(DATA TO PROCESS)
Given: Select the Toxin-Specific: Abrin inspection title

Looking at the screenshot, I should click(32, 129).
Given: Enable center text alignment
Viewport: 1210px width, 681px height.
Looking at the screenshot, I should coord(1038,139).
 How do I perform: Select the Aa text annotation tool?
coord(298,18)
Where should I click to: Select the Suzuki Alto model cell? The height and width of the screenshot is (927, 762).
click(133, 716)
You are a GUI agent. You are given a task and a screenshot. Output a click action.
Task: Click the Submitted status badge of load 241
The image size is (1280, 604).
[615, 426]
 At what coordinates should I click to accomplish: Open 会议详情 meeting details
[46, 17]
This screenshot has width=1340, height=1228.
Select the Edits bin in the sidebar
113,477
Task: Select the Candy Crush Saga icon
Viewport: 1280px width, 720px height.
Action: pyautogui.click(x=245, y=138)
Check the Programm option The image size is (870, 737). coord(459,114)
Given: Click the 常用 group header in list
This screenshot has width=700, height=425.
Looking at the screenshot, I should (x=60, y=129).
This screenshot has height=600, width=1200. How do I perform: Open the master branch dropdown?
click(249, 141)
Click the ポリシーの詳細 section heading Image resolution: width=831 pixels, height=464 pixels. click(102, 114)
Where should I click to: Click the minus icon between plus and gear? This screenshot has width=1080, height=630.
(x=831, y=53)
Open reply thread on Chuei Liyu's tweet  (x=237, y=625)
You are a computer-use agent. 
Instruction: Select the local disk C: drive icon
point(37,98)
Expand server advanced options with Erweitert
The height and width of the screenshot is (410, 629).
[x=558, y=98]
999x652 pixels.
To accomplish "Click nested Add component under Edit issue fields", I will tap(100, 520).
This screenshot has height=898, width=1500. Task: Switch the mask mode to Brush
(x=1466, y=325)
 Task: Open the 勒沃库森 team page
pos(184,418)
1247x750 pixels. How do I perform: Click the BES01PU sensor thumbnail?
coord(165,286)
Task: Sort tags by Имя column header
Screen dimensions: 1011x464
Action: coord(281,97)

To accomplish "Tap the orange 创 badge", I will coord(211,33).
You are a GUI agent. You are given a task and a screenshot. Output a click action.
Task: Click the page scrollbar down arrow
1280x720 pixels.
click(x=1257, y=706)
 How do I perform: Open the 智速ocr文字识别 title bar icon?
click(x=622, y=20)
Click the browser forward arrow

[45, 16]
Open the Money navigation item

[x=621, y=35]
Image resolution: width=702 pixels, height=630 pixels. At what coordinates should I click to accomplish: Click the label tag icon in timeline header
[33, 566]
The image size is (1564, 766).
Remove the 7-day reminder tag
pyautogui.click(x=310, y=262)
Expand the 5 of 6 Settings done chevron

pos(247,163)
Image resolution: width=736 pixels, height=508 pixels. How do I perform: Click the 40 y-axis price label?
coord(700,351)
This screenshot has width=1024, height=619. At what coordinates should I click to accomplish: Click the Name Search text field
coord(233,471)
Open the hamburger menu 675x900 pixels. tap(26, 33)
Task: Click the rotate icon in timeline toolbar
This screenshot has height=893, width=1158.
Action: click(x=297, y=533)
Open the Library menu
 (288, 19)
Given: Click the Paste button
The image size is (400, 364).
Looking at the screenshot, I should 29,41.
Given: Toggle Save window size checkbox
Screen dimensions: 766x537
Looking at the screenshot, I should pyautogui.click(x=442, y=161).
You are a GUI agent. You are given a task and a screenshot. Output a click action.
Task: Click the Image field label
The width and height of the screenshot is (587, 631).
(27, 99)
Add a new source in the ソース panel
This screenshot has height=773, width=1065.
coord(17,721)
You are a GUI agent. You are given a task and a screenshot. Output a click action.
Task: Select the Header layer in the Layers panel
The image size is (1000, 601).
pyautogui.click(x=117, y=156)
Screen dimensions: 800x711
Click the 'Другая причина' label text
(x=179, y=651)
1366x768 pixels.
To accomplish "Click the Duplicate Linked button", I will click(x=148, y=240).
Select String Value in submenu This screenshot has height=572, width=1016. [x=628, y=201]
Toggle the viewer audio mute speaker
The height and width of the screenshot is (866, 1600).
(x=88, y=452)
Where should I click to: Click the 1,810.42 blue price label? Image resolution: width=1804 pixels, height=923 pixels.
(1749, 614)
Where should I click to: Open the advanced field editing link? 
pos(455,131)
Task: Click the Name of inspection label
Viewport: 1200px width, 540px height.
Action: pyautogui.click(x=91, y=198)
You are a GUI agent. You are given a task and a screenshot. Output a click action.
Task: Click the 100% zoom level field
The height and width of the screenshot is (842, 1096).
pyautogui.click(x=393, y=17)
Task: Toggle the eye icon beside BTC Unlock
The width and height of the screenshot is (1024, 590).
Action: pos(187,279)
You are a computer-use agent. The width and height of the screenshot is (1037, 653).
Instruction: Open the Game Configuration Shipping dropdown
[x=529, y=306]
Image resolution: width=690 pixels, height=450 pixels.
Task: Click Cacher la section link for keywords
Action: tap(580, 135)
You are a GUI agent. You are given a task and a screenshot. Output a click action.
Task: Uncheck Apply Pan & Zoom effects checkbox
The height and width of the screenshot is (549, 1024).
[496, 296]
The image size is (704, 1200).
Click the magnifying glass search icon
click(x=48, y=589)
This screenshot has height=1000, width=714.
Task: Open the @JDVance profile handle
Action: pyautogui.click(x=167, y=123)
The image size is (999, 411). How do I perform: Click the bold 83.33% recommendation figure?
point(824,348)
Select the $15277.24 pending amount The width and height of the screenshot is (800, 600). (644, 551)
(End DATA TO PROCESS)
> **ABOUT THIS EXERCISE**
Report how many lines in the data include the word "button", and give nothing but the count.

> **TASK RESPONSE**
2